# TEXT PROVIDED
════════════════════

Older adults experience a number of medication-related problems, including under treatment, suboptimal drugs, suboptimal dosing, and non-adherence, which can have negative effects on their quality of life. Now new research1, from the UNC Eshelman School of Pharmacy at the University of North Carolina at Chapel Hill shows that blacks have more medication-related problems than whites, and non-adherence to medical regimens is a particular issue for this group.
Dr. Mary Roth and colleagues' study of the racial disparities in the quality of medication use appears this week in the Journal of General Internal Medicine, published by Springer.
Older adults are likely to have a number of co-existing chronic diseases, visit more than one doctor, and use multiple drugs, which puts them at greater risk of developing medication-related problems. As a consequence, their health status and quality of life can be compromised. For the first time, Dr. Roth and her team's paper looks at the overall quality of medication use in individuals rather than focusing on certain medication-related problems or diseases. Their work also assesses the effect of race on the overall quality of medication use, another new dimension.
A total of 200 (100 white and 100 black) adults 60 years of age and older were recruited through the Department of Aging and two senior housing complexes in North Carolina. They were interviewed three times in their own homes, once at the start of the study, after six months and a year. Roth and colleagues measured quality of medication use in two ways: a clinical pharmacist's judgment and using Assessing Care of Vulnerable Elders quality indicators. This paper presents findings from the pharmacist assessment of quality only.
The researchers found that, on the whole, whites used more medications than blacks, had a greater number of chronic medical conditions and used more physicians. Nearly a third of blacks (28 percent) could not purchase their medication due to cost compared with only 12 percent of whites. Whites (58 percent) were more likely to have adequate health literacy skills than blacks (29 percent).

════════════════════

# MATERIAL PROVIDED

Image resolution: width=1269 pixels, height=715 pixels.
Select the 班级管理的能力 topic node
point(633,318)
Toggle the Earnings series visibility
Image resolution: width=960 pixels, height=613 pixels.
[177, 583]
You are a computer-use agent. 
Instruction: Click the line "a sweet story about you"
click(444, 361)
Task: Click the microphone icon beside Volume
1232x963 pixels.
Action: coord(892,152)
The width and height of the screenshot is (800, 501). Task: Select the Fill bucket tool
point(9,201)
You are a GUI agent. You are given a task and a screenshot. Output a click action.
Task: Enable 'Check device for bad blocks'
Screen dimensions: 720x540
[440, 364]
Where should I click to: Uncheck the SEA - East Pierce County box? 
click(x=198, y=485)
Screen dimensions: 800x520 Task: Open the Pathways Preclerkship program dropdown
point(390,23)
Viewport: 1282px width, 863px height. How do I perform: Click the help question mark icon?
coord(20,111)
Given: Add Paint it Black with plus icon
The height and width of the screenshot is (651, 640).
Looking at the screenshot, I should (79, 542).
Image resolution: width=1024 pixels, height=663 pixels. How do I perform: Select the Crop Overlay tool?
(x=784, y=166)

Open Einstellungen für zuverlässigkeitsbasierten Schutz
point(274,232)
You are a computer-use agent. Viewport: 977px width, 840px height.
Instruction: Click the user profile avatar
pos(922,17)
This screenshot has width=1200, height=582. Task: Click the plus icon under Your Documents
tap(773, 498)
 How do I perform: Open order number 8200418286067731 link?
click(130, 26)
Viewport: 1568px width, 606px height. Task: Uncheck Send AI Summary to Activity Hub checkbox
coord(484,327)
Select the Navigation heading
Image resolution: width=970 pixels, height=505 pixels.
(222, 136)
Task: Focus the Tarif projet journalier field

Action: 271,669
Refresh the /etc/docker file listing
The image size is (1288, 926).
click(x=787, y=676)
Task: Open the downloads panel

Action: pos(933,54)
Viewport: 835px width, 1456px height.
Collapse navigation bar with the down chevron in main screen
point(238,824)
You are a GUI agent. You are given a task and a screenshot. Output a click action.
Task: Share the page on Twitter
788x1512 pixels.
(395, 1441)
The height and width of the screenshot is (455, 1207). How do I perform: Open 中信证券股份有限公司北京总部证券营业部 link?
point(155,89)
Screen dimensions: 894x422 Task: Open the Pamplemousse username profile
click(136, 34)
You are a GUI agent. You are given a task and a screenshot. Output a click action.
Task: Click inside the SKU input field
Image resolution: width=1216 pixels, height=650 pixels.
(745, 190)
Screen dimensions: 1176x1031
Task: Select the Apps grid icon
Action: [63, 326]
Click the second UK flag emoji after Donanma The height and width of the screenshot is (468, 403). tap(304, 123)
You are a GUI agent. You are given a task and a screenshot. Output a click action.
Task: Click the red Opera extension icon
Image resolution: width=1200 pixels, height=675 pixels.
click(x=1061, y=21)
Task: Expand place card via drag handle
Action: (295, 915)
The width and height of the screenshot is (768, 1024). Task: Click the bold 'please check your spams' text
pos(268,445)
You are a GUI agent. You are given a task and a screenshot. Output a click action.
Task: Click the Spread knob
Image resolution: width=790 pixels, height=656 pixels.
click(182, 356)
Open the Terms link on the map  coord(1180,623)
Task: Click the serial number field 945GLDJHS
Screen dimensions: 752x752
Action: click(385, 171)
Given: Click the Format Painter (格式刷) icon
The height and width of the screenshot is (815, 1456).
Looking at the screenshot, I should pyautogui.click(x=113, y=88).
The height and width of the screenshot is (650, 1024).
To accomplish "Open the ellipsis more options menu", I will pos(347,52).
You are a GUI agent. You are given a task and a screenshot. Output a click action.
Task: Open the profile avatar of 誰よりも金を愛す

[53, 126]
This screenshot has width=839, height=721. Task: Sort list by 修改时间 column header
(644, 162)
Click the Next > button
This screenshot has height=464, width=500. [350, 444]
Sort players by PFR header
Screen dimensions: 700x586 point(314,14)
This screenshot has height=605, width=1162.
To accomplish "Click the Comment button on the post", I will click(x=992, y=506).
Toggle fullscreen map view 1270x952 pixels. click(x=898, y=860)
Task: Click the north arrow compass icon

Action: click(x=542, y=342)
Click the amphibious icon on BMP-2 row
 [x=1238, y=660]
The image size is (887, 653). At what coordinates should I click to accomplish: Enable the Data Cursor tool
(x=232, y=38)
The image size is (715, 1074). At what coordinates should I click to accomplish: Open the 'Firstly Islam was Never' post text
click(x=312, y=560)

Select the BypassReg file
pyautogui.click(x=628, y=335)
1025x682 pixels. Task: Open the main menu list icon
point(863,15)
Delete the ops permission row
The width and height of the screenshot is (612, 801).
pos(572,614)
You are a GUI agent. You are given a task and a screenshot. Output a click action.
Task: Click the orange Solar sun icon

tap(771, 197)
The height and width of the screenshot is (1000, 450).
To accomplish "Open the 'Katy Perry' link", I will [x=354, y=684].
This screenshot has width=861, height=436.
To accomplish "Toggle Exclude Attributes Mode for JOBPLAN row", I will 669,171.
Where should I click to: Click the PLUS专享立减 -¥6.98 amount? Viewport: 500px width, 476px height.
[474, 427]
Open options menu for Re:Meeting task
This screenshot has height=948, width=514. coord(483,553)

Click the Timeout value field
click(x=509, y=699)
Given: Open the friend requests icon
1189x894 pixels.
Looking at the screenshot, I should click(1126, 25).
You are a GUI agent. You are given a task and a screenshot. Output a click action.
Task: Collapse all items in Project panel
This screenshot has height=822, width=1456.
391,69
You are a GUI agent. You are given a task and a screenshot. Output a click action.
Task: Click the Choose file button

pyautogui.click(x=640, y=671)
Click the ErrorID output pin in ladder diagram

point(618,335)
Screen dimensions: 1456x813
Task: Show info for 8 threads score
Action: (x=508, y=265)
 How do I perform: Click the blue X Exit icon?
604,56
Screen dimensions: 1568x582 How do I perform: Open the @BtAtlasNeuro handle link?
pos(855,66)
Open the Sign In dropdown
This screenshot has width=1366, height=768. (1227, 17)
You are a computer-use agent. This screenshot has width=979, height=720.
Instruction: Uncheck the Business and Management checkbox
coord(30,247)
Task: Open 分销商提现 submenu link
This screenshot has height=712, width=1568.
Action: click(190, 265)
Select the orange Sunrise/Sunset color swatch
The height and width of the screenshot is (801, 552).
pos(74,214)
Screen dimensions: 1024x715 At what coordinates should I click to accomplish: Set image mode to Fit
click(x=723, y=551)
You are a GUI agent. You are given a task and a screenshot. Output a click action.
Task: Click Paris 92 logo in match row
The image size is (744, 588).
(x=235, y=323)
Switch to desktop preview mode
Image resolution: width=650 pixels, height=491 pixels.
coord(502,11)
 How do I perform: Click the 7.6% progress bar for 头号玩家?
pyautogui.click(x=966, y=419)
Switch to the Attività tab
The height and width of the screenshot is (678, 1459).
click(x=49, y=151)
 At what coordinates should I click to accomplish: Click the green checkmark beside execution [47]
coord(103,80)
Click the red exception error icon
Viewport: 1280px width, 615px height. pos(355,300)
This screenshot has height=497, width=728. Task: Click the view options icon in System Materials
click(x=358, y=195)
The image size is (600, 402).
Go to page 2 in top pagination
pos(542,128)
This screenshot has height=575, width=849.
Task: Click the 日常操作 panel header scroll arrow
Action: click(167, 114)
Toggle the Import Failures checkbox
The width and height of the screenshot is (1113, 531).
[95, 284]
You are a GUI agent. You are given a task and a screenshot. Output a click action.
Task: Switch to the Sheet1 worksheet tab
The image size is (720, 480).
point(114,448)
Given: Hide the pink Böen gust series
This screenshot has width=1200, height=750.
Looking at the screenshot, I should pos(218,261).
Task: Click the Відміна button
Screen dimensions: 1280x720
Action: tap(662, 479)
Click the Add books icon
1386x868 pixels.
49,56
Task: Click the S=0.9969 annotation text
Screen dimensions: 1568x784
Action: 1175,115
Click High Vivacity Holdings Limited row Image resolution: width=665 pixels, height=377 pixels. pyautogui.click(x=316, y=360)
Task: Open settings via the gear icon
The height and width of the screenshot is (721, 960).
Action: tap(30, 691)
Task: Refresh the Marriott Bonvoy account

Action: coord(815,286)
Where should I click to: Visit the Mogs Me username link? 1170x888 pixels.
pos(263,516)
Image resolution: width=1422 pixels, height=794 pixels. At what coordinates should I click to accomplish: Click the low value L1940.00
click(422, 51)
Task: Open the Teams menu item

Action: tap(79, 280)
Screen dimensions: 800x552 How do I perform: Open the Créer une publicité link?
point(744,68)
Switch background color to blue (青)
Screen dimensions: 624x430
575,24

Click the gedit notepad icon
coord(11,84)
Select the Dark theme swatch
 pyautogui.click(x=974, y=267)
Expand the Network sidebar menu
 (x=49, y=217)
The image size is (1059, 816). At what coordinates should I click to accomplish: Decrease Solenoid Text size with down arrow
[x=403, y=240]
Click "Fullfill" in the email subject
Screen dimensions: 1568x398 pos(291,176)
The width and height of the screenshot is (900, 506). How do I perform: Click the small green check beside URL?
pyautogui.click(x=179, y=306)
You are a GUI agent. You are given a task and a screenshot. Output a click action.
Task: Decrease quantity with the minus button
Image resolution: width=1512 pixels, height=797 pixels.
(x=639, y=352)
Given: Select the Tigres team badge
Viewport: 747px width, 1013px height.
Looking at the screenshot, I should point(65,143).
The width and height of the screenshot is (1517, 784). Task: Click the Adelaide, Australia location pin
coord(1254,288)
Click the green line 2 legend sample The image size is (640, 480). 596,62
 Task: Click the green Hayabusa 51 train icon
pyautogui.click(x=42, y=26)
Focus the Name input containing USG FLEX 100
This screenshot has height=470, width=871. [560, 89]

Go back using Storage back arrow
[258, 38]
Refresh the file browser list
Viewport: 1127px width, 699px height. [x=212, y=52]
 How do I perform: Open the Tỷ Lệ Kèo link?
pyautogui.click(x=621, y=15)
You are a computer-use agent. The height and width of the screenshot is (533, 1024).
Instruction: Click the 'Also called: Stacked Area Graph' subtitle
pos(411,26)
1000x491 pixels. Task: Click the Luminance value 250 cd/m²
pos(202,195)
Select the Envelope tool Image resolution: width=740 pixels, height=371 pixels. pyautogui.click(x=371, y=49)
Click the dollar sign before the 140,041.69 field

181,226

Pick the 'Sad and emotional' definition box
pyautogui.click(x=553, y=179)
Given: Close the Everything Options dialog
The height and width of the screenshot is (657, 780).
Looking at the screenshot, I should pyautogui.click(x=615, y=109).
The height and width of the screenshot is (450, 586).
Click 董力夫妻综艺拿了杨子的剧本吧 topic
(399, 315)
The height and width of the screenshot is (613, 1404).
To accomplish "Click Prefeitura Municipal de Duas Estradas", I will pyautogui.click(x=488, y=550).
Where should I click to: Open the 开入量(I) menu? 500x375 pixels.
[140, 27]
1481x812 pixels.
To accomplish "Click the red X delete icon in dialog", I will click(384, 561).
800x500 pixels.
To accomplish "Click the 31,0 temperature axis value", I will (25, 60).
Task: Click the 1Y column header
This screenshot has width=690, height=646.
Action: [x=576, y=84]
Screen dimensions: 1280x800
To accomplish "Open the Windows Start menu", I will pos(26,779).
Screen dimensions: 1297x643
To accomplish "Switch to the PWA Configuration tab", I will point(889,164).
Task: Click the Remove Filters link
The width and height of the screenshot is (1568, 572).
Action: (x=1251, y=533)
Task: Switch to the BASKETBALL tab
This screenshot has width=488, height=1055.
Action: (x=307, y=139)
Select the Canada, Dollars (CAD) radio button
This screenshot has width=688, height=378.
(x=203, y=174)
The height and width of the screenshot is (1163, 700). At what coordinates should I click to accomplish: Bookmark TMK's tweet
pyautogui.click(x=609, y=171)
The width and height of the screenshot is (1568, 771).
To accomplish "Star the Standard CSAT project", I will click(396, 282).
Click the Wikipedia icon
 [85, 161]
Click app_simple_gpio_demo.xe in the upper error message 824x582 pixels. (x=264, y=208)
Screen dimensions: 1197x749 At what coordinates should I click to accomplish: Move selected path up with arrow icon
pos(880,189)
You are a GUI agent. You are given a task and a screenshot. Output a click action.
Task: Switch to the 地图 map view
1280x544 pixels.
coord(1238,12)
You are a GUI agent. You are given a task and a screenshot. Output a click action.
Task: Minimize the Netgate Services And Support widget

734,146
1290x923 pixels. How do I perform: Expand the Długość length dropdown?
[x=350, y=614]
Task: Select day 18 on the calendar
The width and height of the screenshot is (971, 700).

════════════════════

# ACTIVITY LIST
1. Reproduce, word for word, the section of the medication-use article that begins with the words containing "The researchers found" and ends with "blacks (29 percent).".
2. Render this sentence from the medication-use article in Spanish: "As a consequence, their health status and quality of life can be compromised."

# SOLUTION SET
1.
The researchers found that, on the whole, whites used more medications than blacks, had a greater number of chronic medical conditions and used more physicians. Nearly a third of blacks (28 percent) could not purchase their medication due to cost compared with only 12 percent of whites. Whites (58 percent) were more likely to have adequate health literacy skills than blacks (29 percent).

2. Como consecuencia, su estado de salud y su calidad de vida pueden verse comprometidos.